This window closes on Saturday 28thJuly, when I will also be at the Scottish Poetry Library in Edinburgh taking part in a pamphlet fair. Envelopes that arrive on Monday, July 31st are out of luck. I am packing and leaving. Literally.

How does it work during a reading window? The post here arrives between 11 and 12, so that sets up the workload for the day. The largest number of reading envelopes this month has been 11 in one day. It has averaged about 7 i.e. roughly 42 poems of varying shapes and sizes. A couple of years ago, during reading windows, it used to average 3 per day. So quite a big difference.

Each set takes about an hour. Some a little less; some quite a lot more. (I can't do eleven in a day. I can manage up to six if I work the whole day with no interruptions.) I sharpen the pencils, open the first envelope, read the poems carefully (starting with a short one), scribble in pencil on each one, get out my fountain pen, write a reply to the poet (lengths of this vary: some are quite short, some two sides of A4), then I log the name of the author, the number of poems, and a brief summary of my thoughts on my laptop. 

Most poets remember to include an SAE so that bit is quick. Occasionally they forget, or just send stamps, so I need to get up and find an envelope and write out the address etc. Even the ones with SAEs usually need a bit of sellotape since the quality of stickability is highly variable.
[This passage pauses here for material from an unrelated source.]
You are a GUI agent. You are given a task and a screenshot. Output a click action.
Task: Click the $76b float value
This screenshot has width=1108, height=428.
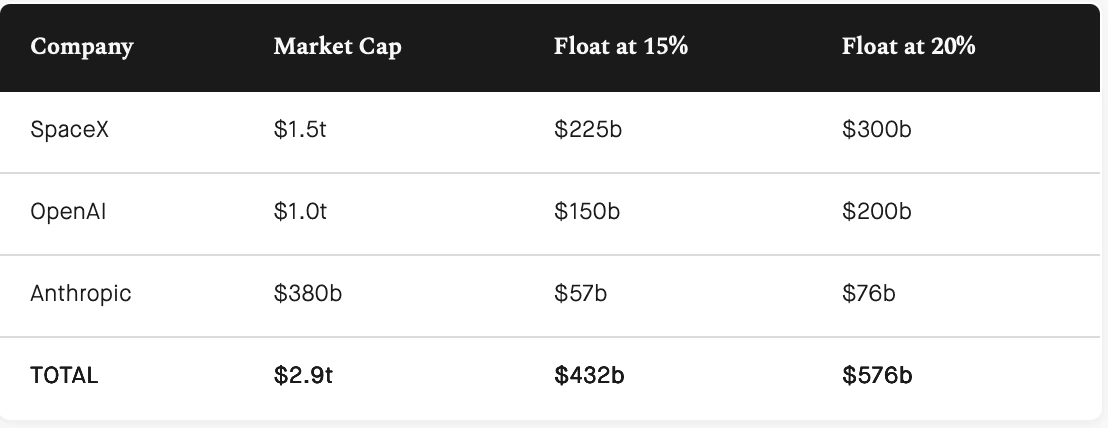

I am not reading the poems in order to find new work to publish, though very occasionally the process indirectly leads to that. I read the poems to see what's going on in them. I'm very interested in poems, their authors (I like the covering letters) and also the trends – what seems to be going on in the poetry in general. One can't help noticing trends.

This year I commented on punctuation a lot. The whole business of punctuating poems seems to be causing increasing problems. Should we do it sometimes? Always? Never? There are no absolute rules, but if I start to notice the punctuation (or absence thereof), there's usually an issue. I call this snagging and I've written about it before.

The leaning verb is not quite so ubiquitous as it used to be, I think, but I come across poets who are apparently unaware how often they use this style feature. Yes – you see it in published work too. Trends have to come from somewhere.

More 'new' subscribers sent me poetry to read than ever before. So most of those people didn't know that I don't like villanelles, hate sestinas, and would really rather not read pantoums. I am starting to find prose poems increasingly hard to warm to, as well – the more they arrive, the less I like them.. C'est la vie!

This July, certain features particularly stood out for me, because of their frequency. So I'll list them, for interest in a separate blog entry (tomorrow). There is no necessity to agree with what I think, of course, or even to read this list.

It is the frequency that is the problem. For a poem to work well it needs to sound fresh and new, and somehow surprising. If it sounds rather similar to most of the poems you read lately, well ...I rest my case.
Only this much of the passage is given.